▶ **RECORDS FOR THE EXERCISE**:
_ _ _ _
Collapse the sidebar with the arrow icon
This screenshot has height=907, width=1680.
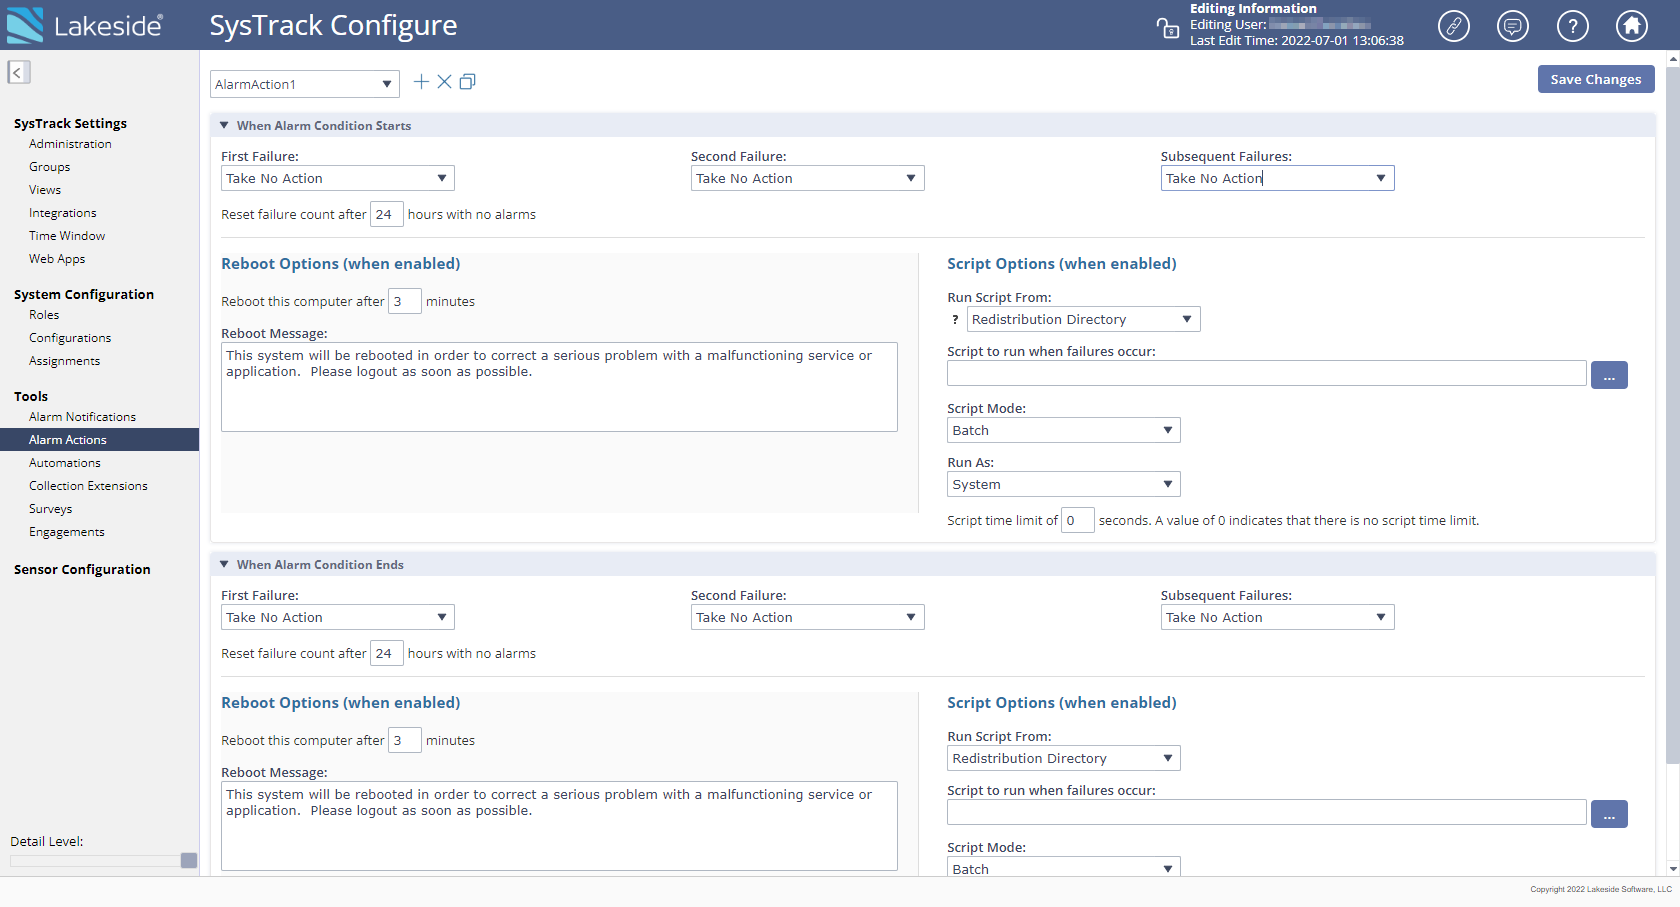[18, 72]
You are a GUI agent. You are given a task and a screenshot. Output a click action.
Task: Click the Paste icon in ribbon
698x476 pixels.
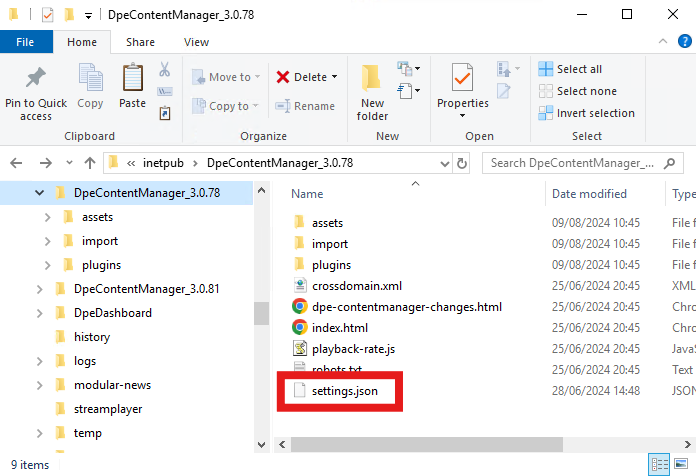[x=132, y=78]
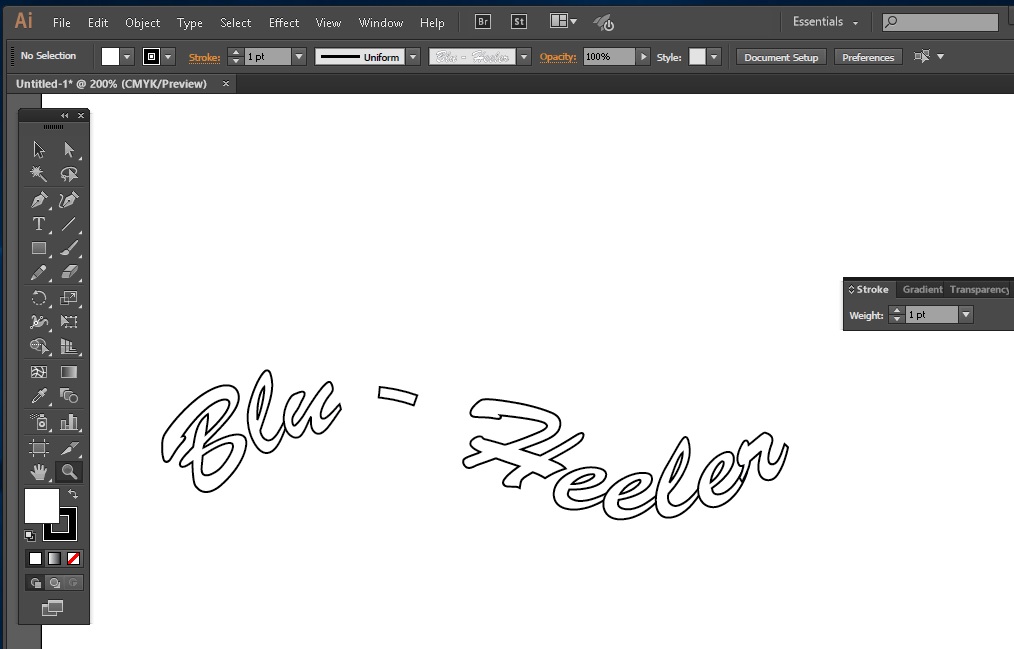Viewport: 1014px width, 649px height.
Task: Open the stroke weight dropdown in Stroke panel
Action: (965, 315)
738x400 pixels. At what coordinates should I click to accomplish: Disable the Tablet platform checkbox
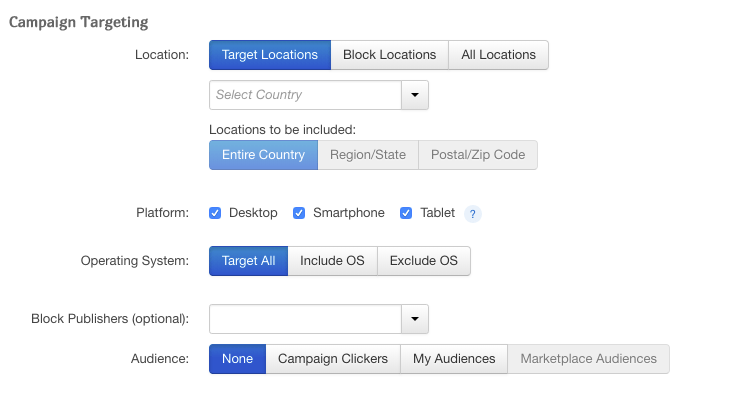pos(406,213)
_ _ _ _
▶ **THE TASK**: All pictures must be left out. Reproduce exactly the lines from the one containing "You are a GUI" to the final line of the entries.

▶ **RESULT OF THE EXERCISE**:
You are a GUI agent. You are given a task and a screenshot. Output a click action.
Task: Click the Paste icon in ribbon
698x476 pixels.
[x=132, y=78]
Viewport: 1014px width, 649px height.
Task: Open the stroke weight dropdown in Stroke panel
Action: (965, 315)
738x400 pixels. At what coordinates should I click to accomplish: Disable the Tablet platform checkbox
pos(406,213)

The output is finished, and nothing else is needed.